Basic Processing Instructions

The processing of xmltangle is controlled by processing instructions. These instructions serve to designate what function different pieces of text have. Literate Programs are broken up into sections, which themselves can contain references to other sections to be included. Each section is identified by it's section ID. Section ID's are all lowercase, and only contain letters. However, within your document, they can look however you want - they can be mixed case and include punctuation, spaces, etc. However, all letters are converted to lower-case internally, and all spaces, punctuation, and numbers are stripped out. That means that the following section ID's are identical:

All of them convert to mysection internally. There are three reasons to use a section ID. First, if you are creating a new section of code, you have to first give it's section ID. You can do that by saying <?lp-section-id?>My Section<?lp-section-id-end?>. This makes the current section be mysection. This also creates storage space for your code internally. Now, when you want to add code to this section, you begin it with <?lp-code?>. It then records your code in that section until it hits <?lp-code-end?>. You can add as many code segments as you want. If you want to add code to a different section, just close the current code segment, and then specify which section you want to work on with <?lp-section-id?> and <?lp-section-id-end?>. You can switch back and forth between sections as often as you like. Remember, however, that since you are using processing instructions, the text you put here will be formatted as if the processing instructions didn't exist at all.

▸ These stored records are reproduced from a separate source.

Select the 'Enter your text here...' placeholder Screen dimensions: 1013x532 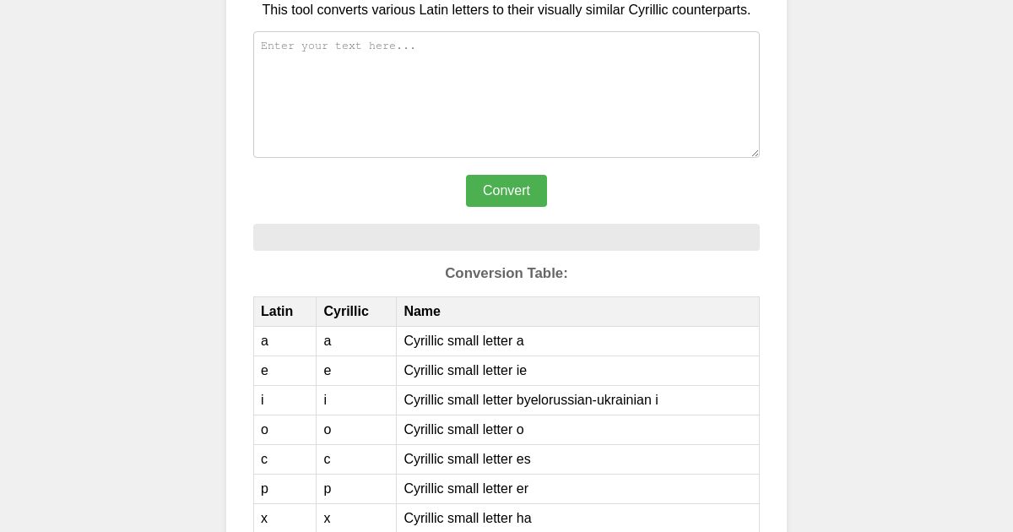coord(339,46)
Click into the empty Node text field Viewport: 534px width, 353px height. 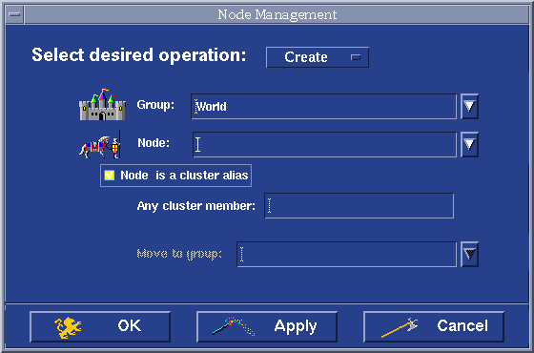coord(324,145)
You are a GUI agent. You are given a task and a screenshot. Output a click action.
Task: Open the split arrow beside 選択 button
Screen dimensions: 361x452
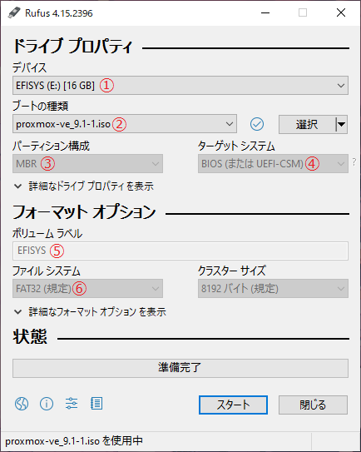[342, 125]
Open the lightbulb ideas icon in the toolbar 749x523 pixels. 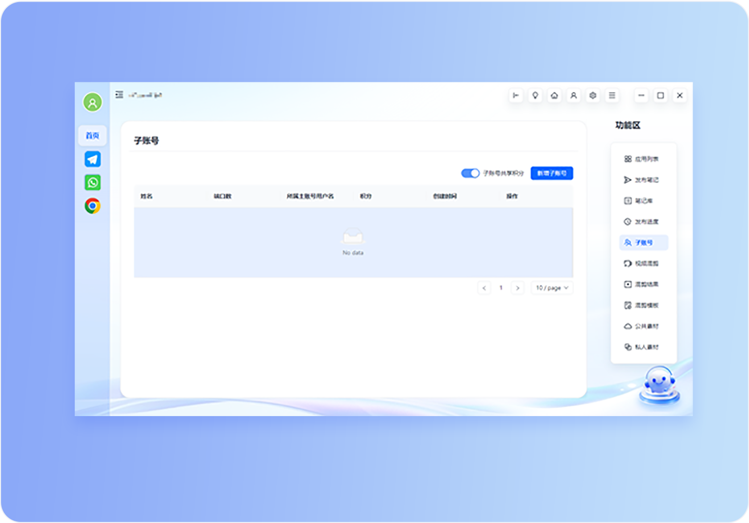535,95
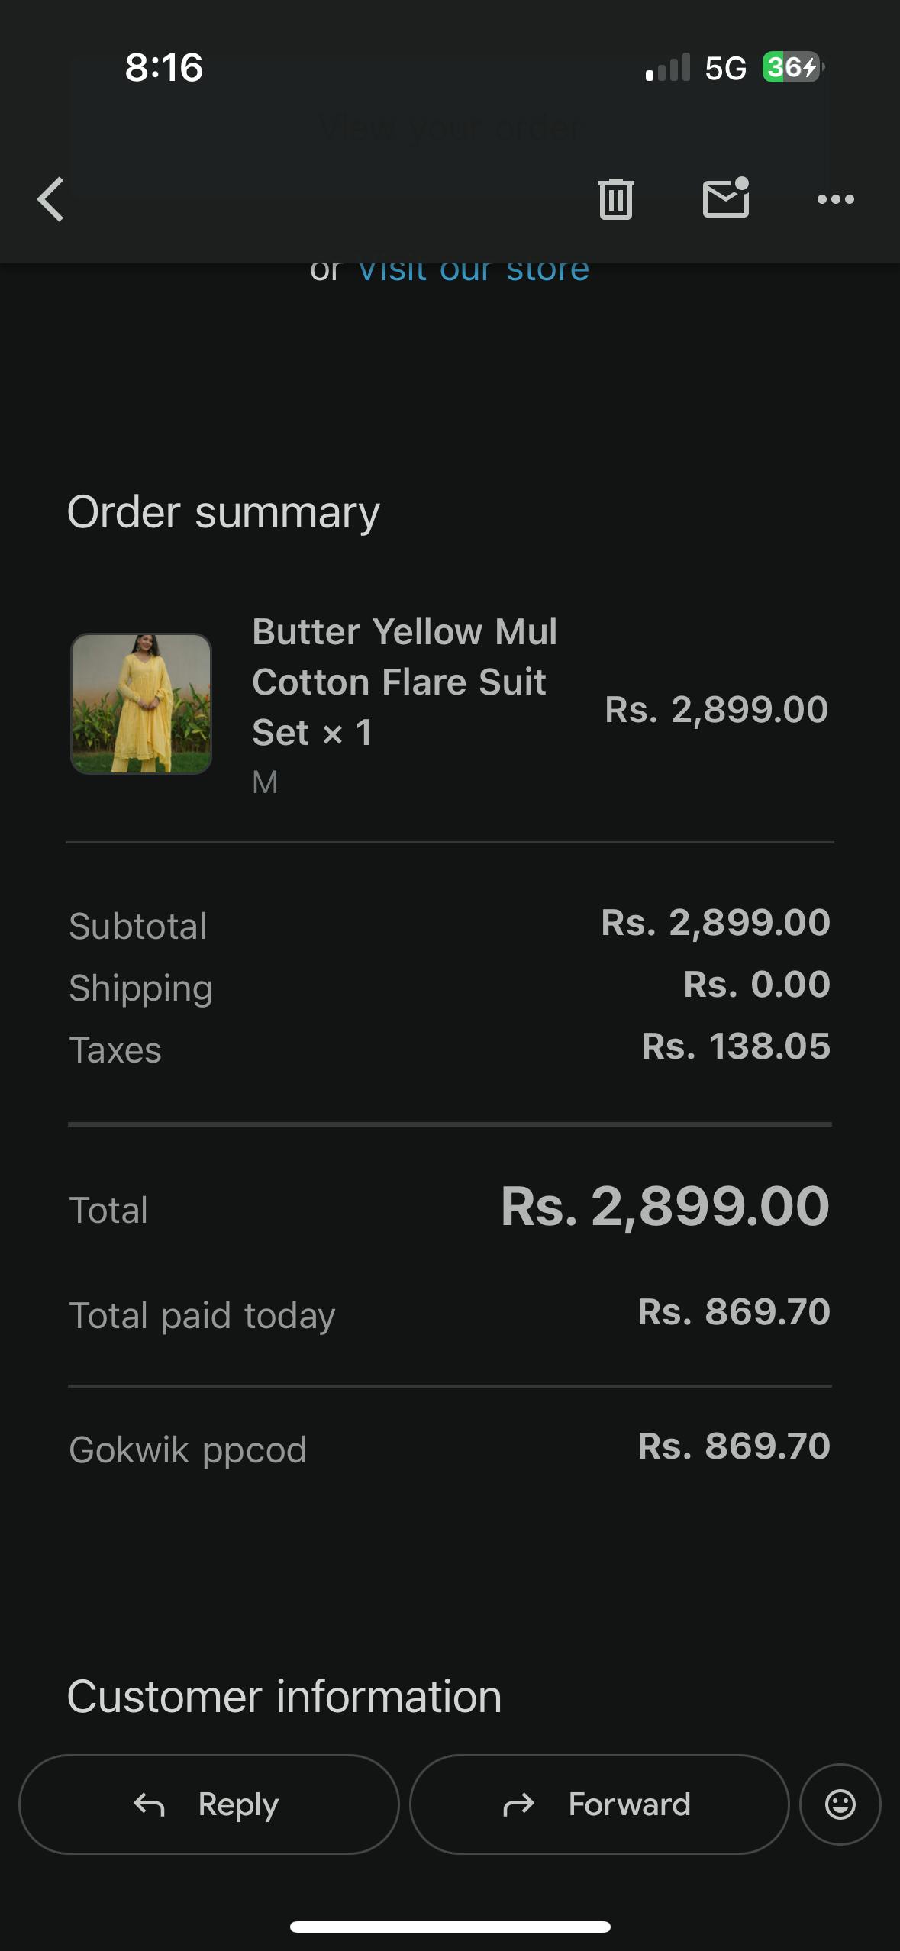Go back using the left chevron
This screenshot has height=1951, width=900.
[x=50, y=199]
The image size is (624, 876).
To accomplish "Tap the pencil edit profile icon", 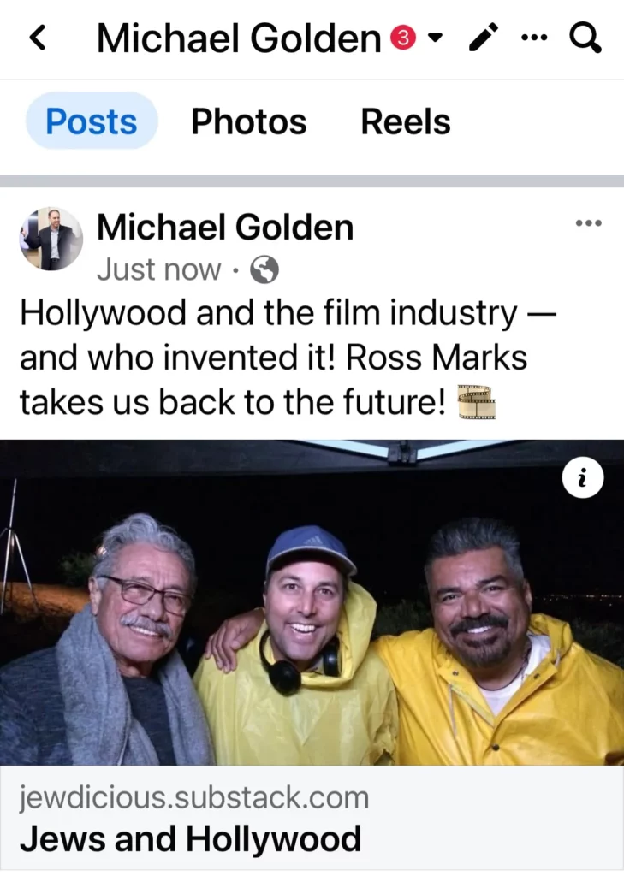I will (x=484, y=38).
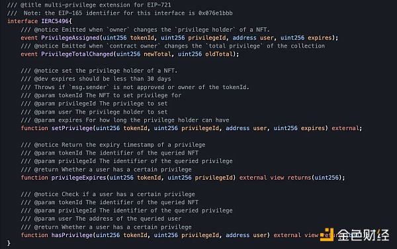Click returns keyword in privilegeExpires line
The height and width of the screenshot is (249, 397).
click(x=299, y=178)
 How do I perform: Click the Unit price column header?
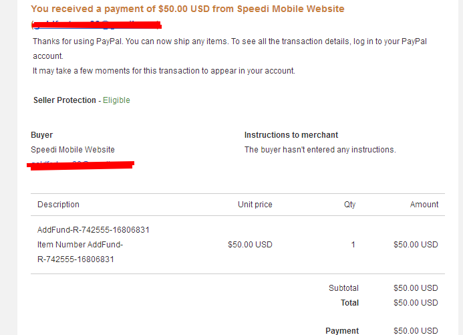[x=255, y=205]
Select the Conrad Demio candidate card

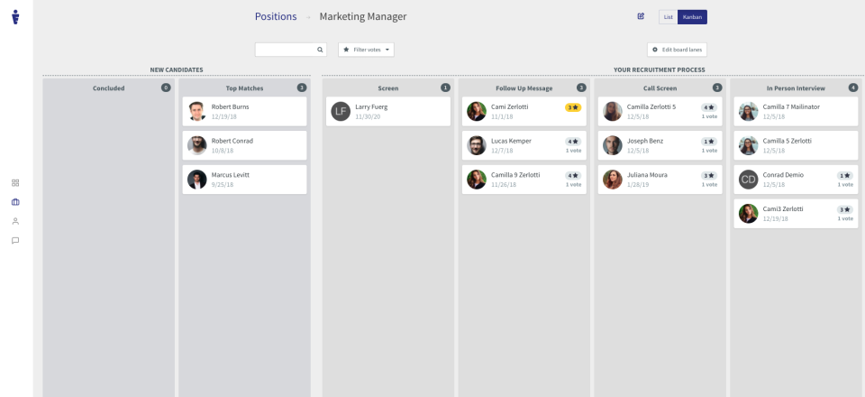click(x=795, y=180)
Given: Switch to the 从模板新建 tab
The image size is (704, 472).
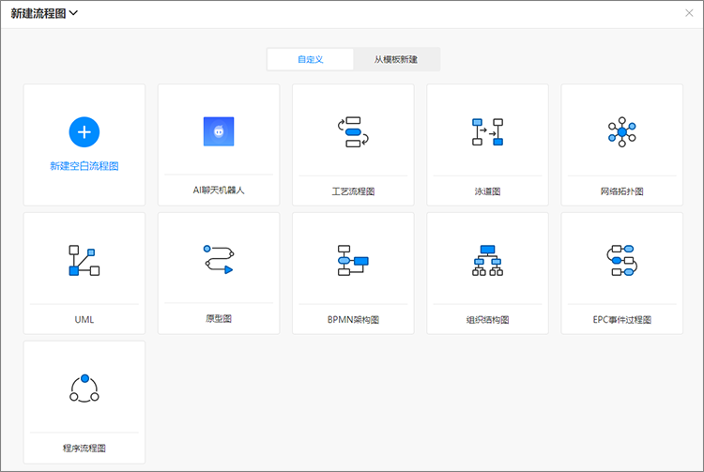Looking at the screenshot, I should [x=396, y=59].

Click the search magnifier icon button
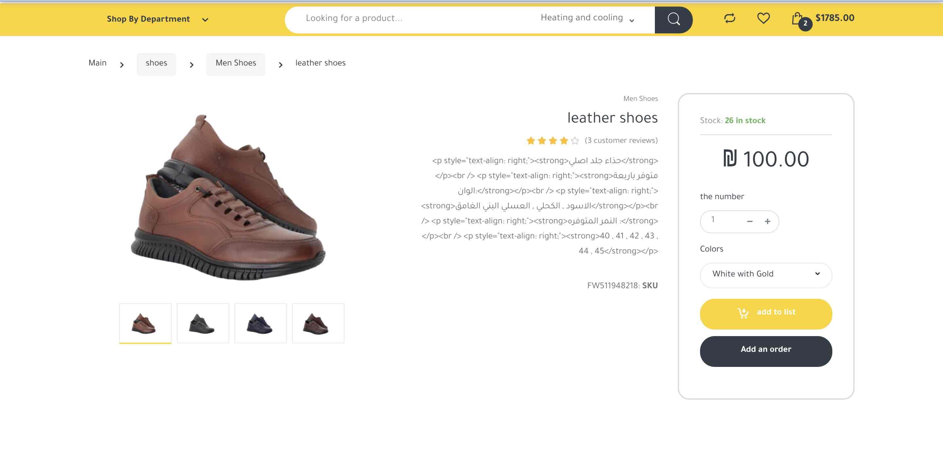(x=673, y=19)
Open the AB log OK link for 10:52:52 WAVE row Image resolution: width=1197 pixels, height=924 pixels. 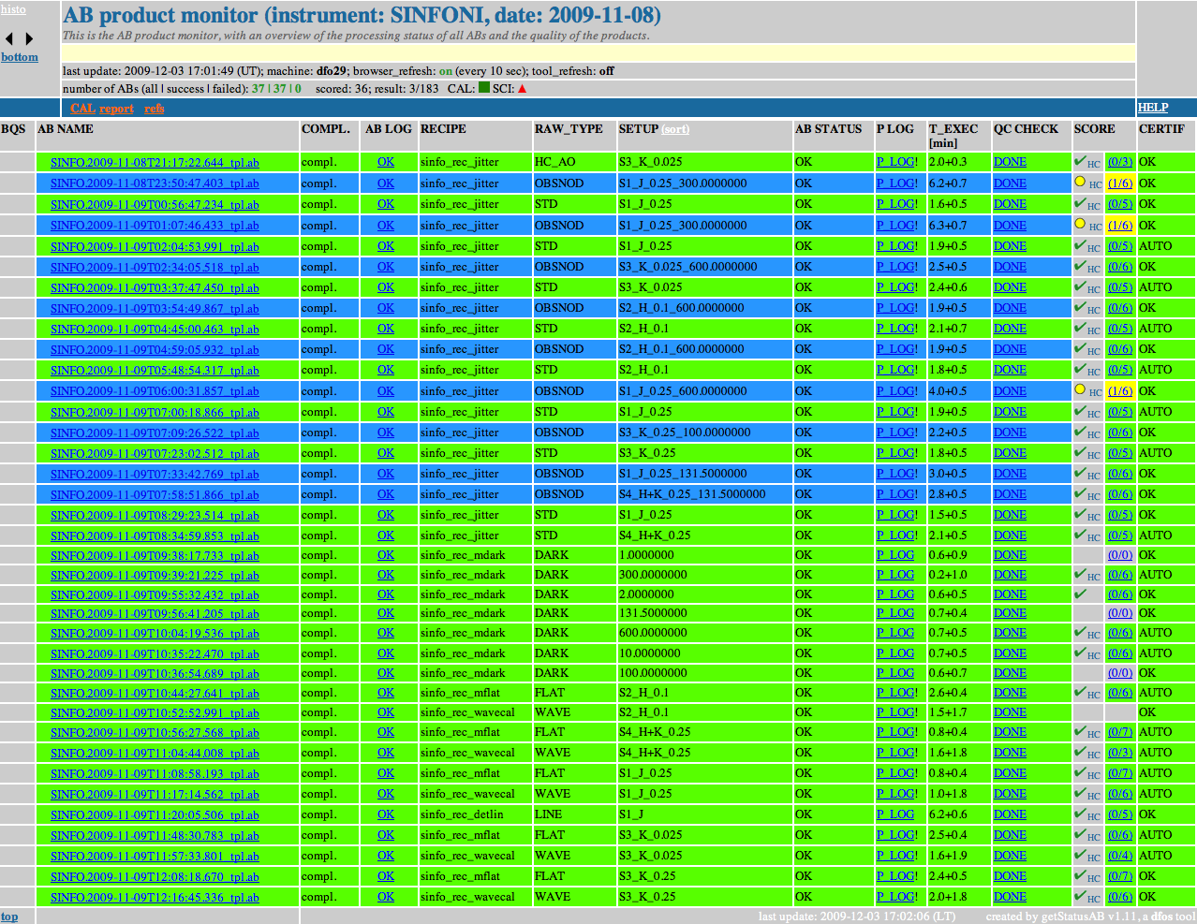(386, 712)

Being able to switch back and forth between code sections is a good feature, but what makes Literate Programming unique is that you can embed sections within each other. For example, if I think an algorithm would be obscured by all of the error checking code, I can simply put the error checking code in a different section, and simply refer to it. That way, the algorithm is more concise, and all of the error checking still gets done. To refer to another section in your code, you use <?lp-ref?> and <?lp-ref-end?>, and simply insert the ID of the section you want to include here between these processing instructions. I usually also but braces {} around the section ID so it is obvious that it's not part of the real code when it is typeset, like this


<?lp-ref?>{My Section}<?lp-ref-end?>
Obviously, you cannot have circular references.

Finally, in order to write out these sections to files, we have to specify which files contain which sections. Therefore, we have the single processing instruction <?lp-file?> which handles this. Each file can have exactly one section ID (of course, that section ID can include many others using <?lp-ref?>). To set the file myfile.py to point to the section ID mysection, you can simply do


<?lp-file id="mysection" file="myfile.py"?>

Finally, there is the <?lp-options?> processing instruction, which sets processing options. The only one used in this program is preserve-newlines, which, when set to no, will ignore any newline immediately following <?lp-code?>. Normally, you want it set to yes, because of stylistic issues which I won't go into here. However, on the top-level section of an interpretted program, you need it set to no to make sure that the #! line goes at the very top of the file. You usually want to set it back to yes immediately afterwards. Alternatively, you could simply start your code immediately after the <?lp-code?> processing instruction, like this:


<?lp-code?>#!/usr/bin/python
...  
However, I think that looks ugly.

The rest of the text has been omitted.